Diagnosing Enterprise Search

As a digital workplace consultant, I often find myself in workshops with employees to gather requirements. Invariably within a few minutes someone will say “we can never find stuff, the search is awful”, and the whole group will nod agreement.

My company, ClearBox Consulting, has been working in the intranet and digital workplace space since 2007 with clients ranging from small charities to multinationals with over 100,000 employees. Although we don’t specialise in search, we fully appreciate that to most users the intranet is the front door to their enterprise search, and if it isn’t working then it is the intranet’s fault.

There are many reasons why enterprise search can fail to perform, but non-expert users tend to fixate on the search engine as the underlying culprit. To overcome this perception, we created a simple diagnostic tool. We use it with intranet managers, knowledge managers and content publishers to help them understand other potential causes, and – crucially – appreciate that there are positive actions they can take.

Searching step by step

Consider the search process as 4 basic steps:

Content is published
The search engine indexes it
A query retrieves a selection from the content
The user uses the query complete their search

This greatly simplifies what really happens, but from a diagnostic point of view it gives us four useful starting points for things that might go wrong.

Hierarchical view of search failure causes. — Figure 1:Search diagnostic

Using the tool

For each step in the process, there are things that need to go right, such as metadata, security settings and results presentation. In the attached figure (enlarged version), this is the second column. The last two columns reflect underlying symptoms.

It’s not practical to go through the diagnostic for all the content in an enterprise. Instead what I suggest is that when you get feedback that “search isn’t working”, use the tool to check for systemic issues that might broadly apply to sets of content. In particular, note that only a few underlying causes are ‘technical issues’ (green), indicating a search engine issue.

1. Failures of content

It sounds obvious, but often the big issue in enterprise search is that the thing somebody is searching for just doesn’t exist (1.1 in the figure).

Metadata (1.2) can often be poor or lacking. Just using good writing principles for headlines and subheads can help.

Language (1.3) can also present a barrier. A technical document may be written in jargon (“variable performance related pay”) when a user searches in plain English (“bonus”). Even harder, we may expect everything to be in our language and overlook other languages (“2016 sales results for Spain” wouldn’t necessarily find a document called “Resultados de ventas de Espana 2016” )

2. Indexing Failures

The first failure point for indexing (2.1) is that the content needed isn’t indexed. Unlike the web, a great deal of enterprise content might have security controls in place, blocking the indexer from seeing it.

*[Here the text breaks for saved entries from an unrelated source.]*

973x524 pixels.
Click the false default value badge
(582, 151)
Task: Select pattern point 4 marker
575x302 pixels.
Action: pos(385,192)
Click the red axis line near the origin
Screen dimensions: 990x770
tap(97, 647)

More fundamentally, content may exist in a system that the crawler can’t access, such as a network drive or an application. For example, HR departments may move all their guidelines into an employee self-service system, but if there is no connector with the enterprise search engine then routine content like “Parental leave policy” won’t get indexed.

3. Retrieval Failures

Largely we rely on the search engine technology to get this right (3.1), however, too many results can be a symptom of duplicate content or ROT (Redundant, Outdated, Trivial), meaning a clean-up is in order. It may also mean the absence of good refiners, to whittle down results to the last six months, or only show sales collateral (see Metadata (1.2)).

Retrieval also relies on user search skills. Google is so good we’ve got lazy. But enterprise search sometimes needs very good search skills, such as the use of logical operators. If that’s unrealistic, consider ready-made search interfaces to reduce the cognitive load on the user.

4. Search results

Finally we get to the results page. If you’ve ever done observational user testing you’ll know that sometimes people seem fly straight past the answer and onto their phone to ask for help. So the layout of the results page matters (4.1), and the good news is that this can usually be readily changed.

Hits on documents can make scanning of the results harder (4.4). If the answer is on page 52 of a document, consider breaking it into HTML pages. If the document exists but isn’t shown, check the security settings (4.3).

Finally, users may find the right result, but carry on searching because they don’t trust it (4.5). Governance and publisher training can help here, such as owner and expiry details. Ratings and feedback can help too.